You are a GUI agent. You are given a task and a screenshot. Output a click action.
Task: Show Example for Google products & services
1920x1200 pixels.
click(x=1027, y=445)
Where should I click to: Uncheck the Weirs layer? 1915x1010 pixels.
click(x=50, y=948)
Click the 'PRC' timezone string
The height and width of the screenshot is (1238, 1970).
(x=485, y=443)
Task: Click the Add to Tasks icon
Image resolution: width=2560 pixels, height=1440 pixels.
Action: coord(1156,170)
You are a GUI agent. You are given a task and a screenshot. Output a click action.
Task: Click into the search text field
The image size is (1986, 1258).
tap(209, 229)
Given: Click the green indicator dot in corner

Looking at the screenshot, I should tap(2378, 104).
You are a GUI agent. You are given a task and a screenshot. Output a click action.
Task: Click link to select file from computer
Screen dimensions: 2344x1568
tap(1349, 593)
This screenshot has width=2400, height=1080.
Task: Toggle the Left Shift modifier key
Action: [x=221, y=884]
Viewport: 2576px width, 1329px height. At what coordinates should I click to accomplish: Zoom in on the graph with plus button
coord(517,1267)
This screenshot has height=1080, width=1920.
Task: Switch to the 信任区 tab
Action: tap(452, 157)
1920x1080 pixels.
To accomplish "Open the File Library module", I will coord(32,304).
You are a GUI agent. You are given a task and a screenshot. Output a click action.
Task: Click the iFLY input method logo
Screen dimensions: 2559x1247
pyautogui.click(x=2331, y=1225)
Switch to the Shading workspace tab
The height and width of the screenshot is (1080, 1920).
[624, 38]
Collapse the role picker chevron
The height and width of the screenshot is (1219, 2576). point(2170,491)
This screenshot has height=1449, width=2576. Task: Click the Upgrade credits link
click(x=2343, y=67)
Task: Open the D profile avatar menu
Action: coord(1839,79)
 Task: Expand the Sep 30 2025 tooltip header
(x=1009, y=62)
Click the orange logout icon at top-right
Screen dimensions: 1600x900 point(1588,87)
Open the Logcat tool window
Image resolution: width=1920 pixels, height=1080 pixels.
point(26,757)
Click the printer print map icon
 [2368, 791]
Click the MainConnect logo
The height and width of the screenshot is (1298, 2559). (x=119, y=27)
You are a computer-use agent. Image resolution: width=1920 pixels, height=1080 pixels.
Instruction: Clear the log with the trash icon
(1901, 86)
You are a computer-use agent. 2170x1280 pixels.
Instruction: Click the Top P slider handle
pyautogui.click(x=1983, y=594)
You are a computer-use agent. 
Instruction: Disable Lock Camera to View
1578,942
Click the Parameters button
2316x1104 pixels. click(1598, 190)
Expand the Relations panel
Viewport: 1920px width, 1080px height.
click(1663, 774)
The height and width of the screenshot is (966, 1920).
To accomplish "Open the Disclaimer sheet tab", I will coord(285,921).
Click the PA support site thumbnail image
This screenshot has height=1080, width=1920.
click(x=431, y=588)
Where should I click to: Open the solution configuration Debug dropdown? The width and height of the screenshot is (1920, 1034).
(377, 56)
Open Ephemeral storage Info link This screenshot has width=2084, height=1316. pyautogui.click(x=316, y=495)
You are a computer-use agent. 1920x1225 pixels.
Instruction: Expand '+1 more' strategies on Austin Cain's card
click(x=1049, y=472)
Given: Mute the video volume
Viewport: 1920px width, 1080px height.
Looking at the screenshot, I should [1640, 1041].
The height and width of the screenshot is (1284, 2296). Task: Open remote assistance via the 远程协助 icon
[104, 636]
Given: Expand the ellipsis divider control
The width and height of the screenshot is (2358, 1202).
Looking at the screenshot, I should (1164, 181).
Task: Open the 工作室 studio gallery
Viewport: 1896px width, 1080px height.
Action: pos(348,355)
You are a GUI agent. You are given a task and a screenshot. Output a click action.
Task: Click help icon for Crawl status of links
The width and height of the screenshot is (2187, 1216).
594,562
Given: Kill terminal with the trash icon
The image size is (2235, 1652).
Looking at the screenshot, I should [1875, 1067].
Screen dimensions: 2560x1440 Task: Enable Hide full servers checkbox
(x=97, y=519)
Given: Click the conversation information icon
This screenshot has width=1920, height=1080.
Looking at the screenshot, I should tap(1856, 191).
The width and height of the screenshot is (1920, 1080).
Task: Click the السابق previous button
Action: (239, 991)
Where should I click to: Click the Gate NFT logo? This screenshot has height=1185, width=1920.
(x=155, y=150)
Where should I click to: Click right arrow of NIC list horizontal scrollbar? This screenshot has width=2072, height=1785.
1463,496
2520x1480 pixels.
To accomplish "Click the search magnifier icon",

══════

• **EXERCISE INSTRUCTIONS**
In full and without edits, repeat the listing above.

• **SOLUTION**
You are a GUI agent. You are given a task and a screenshot. Output a click action.
Task: Show Example for Google products & services
1920x1200 pixels.
click(x=1027, y=445)
Where should I click to: Uncheck the Weirs layer? 1915x1010 pixels.
click(x=50, y=948)
Click the 'PRC' timezone string
The height and width of the screenshot is (1238, 1970).
(x=485, y=443)
Task: Click the Add to Tasks icon
Image resolution: width=2560 pixels, height=1440 pixels.
Action: coord(1156,170)
You are a GUI agent. You are given a task and a screenshot. Output a click action.
Task: Click into the search text field
The image size is (1986, 1258).
tap(209, 229)
Given: Click the green indicator dot in corner

Looking at the screenshot, I should tap(2378, 104).
You are a GUI agent. You are given a task and a screenshot. Output a click action.
Task: Click link to select file from computer
Screen dimensions: 2344x1568
tap(1349, 593)
This screenshot has width=2400, height=1080.
Task: Toggle the Left Shift modifier key
Action: [x=221, y=884]
Viewport: 2576px width, 1329px height. At what coordinates should I click to accomplish: Zoom in on the graph with plus button
coord(517,1267)
This screenshot has height=1080, width=1920.
Task: Switch to the 信任区 tab
Action: tap(452, 157)
1920x1080 pixels.
To accomplish "Open the File Library module", I will coord(32,304).
You are a GUI agent. You are given a task and a screenshot. Output a click action.
Task: Click the iFLY input method logo
Screen dimensions: 2559x1247
pyautogui.click(x=2331, y=1225)
Switch to the Shading workspace tab
The height and width of the screenshot is (1080, 1920).
[624, 38]
Collapse the role picker chevron
The height and width of the screenshot is (1219, 2576). point(2170,491)
This screenshot has height=1449, width=2576. Task: Click the Upgrade credits link
click(x=2343, y=67)
Task: Open the D profile avatar menu
Action: coord(1839,79)
 Task: Expand the Sep 30 2025 tooltip header
(x=1009, y=62)
Click the orange logout icon at top-right
Screen dimensions: 1600x900 point(1588,87)
Open the Logcat tool window
Image resolution: width=1920 pixels, height=1080 pixels.
point(26,757)
Click the printer print map icon
 [2368, 791]
Click the MainConnect logo
The height and width of the screenshot is (1298, 2559). (x=119, y=27)
You are a computer-use agent. Image resolution: width=1920 pixels, height=1080 pixels.
Instruction: Clear the log with the trash icon
(1901, 86)
You are a computer-use agent. 2170x1280 pixels.
Instruction: Click the Top P slider handle
pyautogui.click(x=1983, y=594)
You are a computer-use agent. 
Instruction: Disable Lock Camera to View
1578,942
Click the Parameters button
2316x1104 pixels. click(1598, 190)
Expand the Relations panel
Viewport: 1920px width, 1080px height.
click(1663, 774)
The height and width of the screenshot is (966, 1920).
To accomplish "Open the Disclaimer sheet tab", I will coord(285,921).
Click the PA support site thumbnail image
This screenshot has height=1080, width=1920.
click(x=431, y=588)
Where should I click to: Open the solution configuration Debug dropdown? The width and height of the screenshot is (1920, 1034).
(377, 56)
Open Ephemeral storage Info link This screenshot has width=2084, height=1316. pyautogui.click(x=316, y=495)
You are a computer-use agent. 1920x1225 pixels.
Instruction: Expand '+1 more' strategies on Austin Cain's card
click(x=1049, y=472)
Given: Mute the video volume
Viewport: 1920px width, 1080px height.
Looking at the screenshot, I should [1640, 1041].
The height and width of the screenshot is (1284, 2296). Task: Open remote assistance via the 远程协助 icon
[104, 636]
Given: Expand the ellipsis divider control
The width and height of the screenshot is (2358, 1202).
Looking at the screenshot, I should (1164, 181).
Task: Open the 工作室 studio gallery
Viewport: 1896px width, 1080px height.
Action: pos(348,355)
You are a GUI agent. You are given a task and a screenshot. Output a click action.
Task: Click help icon for Crawl status of links
The width and height of the screenshot is (2187, 1216).
594,562
Given: Kill terminal with the trash icon
The image size is (2235, 1652).
Looking at the screenshot, I should [1875, 1067].
Screen dimensions: 2560x1440 Task: Enable Hide full servers checkbox
(x=97, y=519)
Given: Click the conversation information icon
This screenshot has width=1920, height=1080.
Looking at the screenshot, I should tap(1856, 191).
The width and height of the screenshot is (1920, 1080).
Task: Click the السابق previous button
Action: (239, 991)
Where should I click to: Click the Gate NFT logo? This screenshot has height=1185, width=1920.
(x=155, y=150)
Where should I click to: Click right arrow of NIC list horizontal scrollbar? This screenshot has width=2072, height=1785.
1463,496
2520x1480 pixels.
To accomplish "Click the search magnifier icon",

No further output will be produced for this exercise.